C. Count 1: the conspiracy

The Defendants argue the conspiracy count should be dismissed because the indictment does not allege two identified people conspired to commit a crime.

Under 18 U.S.C. § 371, a conspiracy exists when "two or more persons conspire either to commit any offense against the United States, or to defraud the United States, or any agency thereof in any manner or for any purpose, and one or more of such persons do any act to effect the object of the conspiracy." An indictment that alleges a conspiracy between a defendant and "others both known and unknown to the grand jury," sufficiently alleges a conspiracy between two or more persons.
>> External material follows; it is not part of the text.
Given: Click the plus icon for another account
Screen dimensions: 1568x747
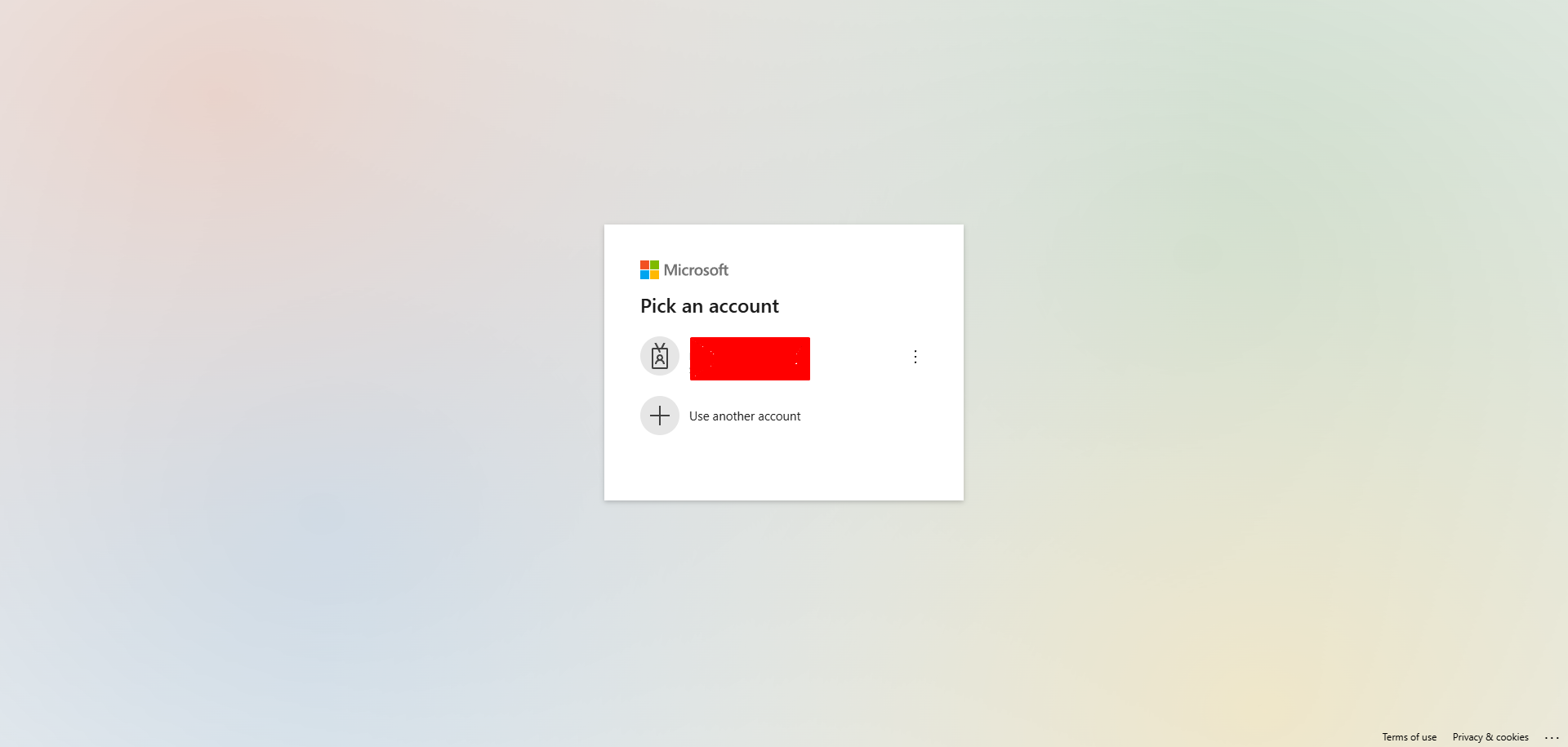Looking at the screenshot, I should click(660, 416).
United States v. Thomas, 348 F.3d 78, 84 (5th Cir. 2003); Rogers v. United States, 340 U.S. 367, 375 (1950) ("[A]t least two persons are required to constitute a conspiracy, but the identity of the other members of the conspiracy is not needed, inasmuch as one person can be convicted of conspiring with persons whose names are unknown.").

Here, the indictment alleges the Defendants and "others known and unknown to the grand jury," conspired to defraud Great West, to recklessly violate the Hazmat regulations, to defraud the United States, and to obstruct justice. (Doc. 1 at 9). The indictment sufficiently alleges a conspiracy because it tracks the conspiracy statute. Givens, 767 F.2d at 586. The indictment is not required to specifically name the other persons in the conspiracy. Thomas, 348 F.3d at 84; Rogers, 340 U.S. at 375.

The Defendants additionally argue the conspiracy count should be dismissed because Counts 2-13 were not sufficiently pied in the indictment and so cannot serve as the underlying crimes for the conspiracy. The Court rejects the Defendants' argument because it has already concluded Counts 2-13 were sufficiently alleged in the indictment. The motion to dismiss is denied.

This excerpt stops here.